The district court’s befuddlement is understandable given Cloudflare’s confused recitation of the doctrine in its briefs. For example, in its motion to dismiss, Cloudflare conflated the inducement standard, which requires expressed intent, and the material contribution theory, where intent can be imputed, to argue that Mon Cheri must meet the more stringent test. Cloudflare also, rather boldly, claimed that the devastating Louis Vuitton decision—where the Ninth Circuit expressly held that providing server space constitutes substantial assistance—should be disregarded because it “sow[s] confusion” and “is not good law.” In support, Cloudflare cited the Ninth Circuit’s decision in Erickson v. Kast, which does indeed note an “apparent tension” between Louis Vuitton and other Ninth Circuit precedent. But that “tension” concerns only whether the knowledge factor includes a “should have known” standard in addition to actual knowledge. Mon Cheri argues that Cloudflare had actual knowledge, and thus the intra-circuit split on constructive knowledge is irrelevant.

On summary judgment, Judge Chhabria held as a matter of law that Cloudflare does not materially contribute to the infringement taking place over its servers. He reasons that there is no “evidence that faster load times . . . would be likely to lead to significantly more infringement” and that Cloudflare’s services are not “an essential step in the infringement process” because the content would still be available from the web host server.

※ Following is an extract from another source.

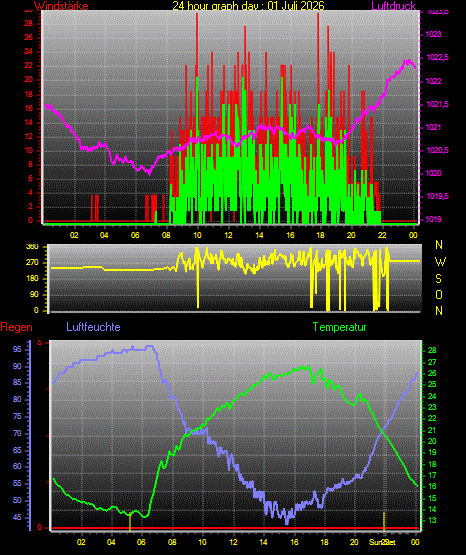Click the red Windstärke axis label
Screen dimensions: 466x555
coord(61,6)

Neither holds water. The Ninth Circuit has never held that the alleged contributory infringer must magnify the infringement beyond what it otherwise would have been in some counterfactual reality. Its statement in Amazon merely recognized the fact that “services . . . that facilitate access to websites throughout the world can significantly magnify the effects of otherwise immaterial infringing activities.” Cloudflare’s global network of cache servers does precisely this, and so too does the direct infringer’s web host server. Likewise, Cloudflare is an “essential step” because it is, in fact, directly part of the causal chain of infringement that actually occurred—not the infringement that might have occurred another way with the web host server.

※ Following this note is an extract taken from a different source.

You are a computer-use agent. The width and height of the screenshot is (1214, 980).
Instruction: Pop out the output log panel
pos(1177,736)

Cloudflare May Be Running Out of Luck

While there may be questions as to whether Cloudflare can claim safe harbor under Section 512 of the Digital Millennium Copyright Act (DMCA) or whether it took “simple measures” to prevent further damage by forwarding Mon Cheri’s notices to its customers, one thing remains clear: Cloudflare substantially assists in the infringement when it in fact hosts and serves the infringing content. And as Mon Cheri pointed out, “Cloudflare’s network is the only way for the general public to access the infringing material” when its “required and recommended settings are enabled.” Thankfully, Cloudflare’s luck may be running out soon. One district court recently found as a matter of law that Cloudflare provided substantial assistance, though other issues prevented summary judgment and the case was quickly settled. Another rejected Cloudflare’s attempt to dismiss the material contribution claim against it, but then the plaintiffs voluntarily dismissed the suit. For copyright owners like Mon Cheri, going after the common element of these infringements—Cloudflare—may present the only chance they have to stop further damage to their copyrights. Hopefully, Cloudflare’s egregious position that it can knowingly assist others to infringe without liability will soon be rejected outright on the merits.